*** INFORMATION Section Begins ***
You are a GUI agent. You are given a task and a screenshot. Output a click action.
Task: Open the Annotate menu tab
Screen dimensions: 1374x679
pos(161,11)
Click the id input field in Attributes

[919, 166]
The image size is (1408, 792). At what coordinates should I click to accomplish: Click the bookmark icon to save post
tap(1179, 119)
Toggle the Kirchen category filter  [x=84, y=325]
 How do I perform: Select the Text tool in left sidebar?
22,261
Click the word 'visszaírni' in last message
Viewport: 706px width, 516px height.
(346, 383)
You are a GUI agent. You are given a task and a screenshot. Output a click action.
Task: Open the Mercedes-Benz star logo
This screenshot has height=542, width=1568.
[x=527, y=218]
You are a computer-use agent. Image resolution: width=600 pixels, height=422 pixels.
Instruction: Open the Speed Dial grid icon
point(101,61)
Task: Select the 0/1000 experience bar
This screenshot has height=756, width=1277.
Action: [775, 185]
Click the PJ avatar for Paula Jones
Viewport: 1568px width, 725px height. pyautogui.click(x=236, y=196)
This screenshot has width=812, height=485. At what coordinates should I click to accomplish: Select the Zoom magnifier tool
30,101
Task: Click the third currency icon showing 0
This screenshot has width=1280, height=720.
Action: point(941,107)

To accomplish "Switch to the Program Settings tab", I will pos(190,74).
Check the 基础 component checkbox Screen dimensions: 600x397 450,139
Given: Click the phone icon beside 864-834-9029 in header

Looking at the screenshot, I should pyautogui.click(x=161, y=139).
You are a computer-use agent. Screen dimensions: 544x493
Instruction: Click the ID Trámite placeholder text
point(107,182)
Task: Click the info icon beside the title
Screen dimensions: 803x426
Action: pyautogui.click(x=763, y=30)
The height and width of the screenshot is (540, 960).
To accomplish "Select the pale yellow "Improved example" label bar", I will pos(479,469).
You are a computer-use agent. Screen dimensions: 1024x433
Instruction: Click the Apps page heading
*** INFORMATION Section Ends ***
* _INSTRUCTIONS TO FOLLOW_
Word for word, return the lines from the one holding "You are a computer-use agent. Screen dimensions: 1024x433" through the end of the entries above.

* _RESULT FOR THIS EXERCISE_
You are a computer-use agent. Screen dimensions: 1024x433
Instruction: Click the Apps page heading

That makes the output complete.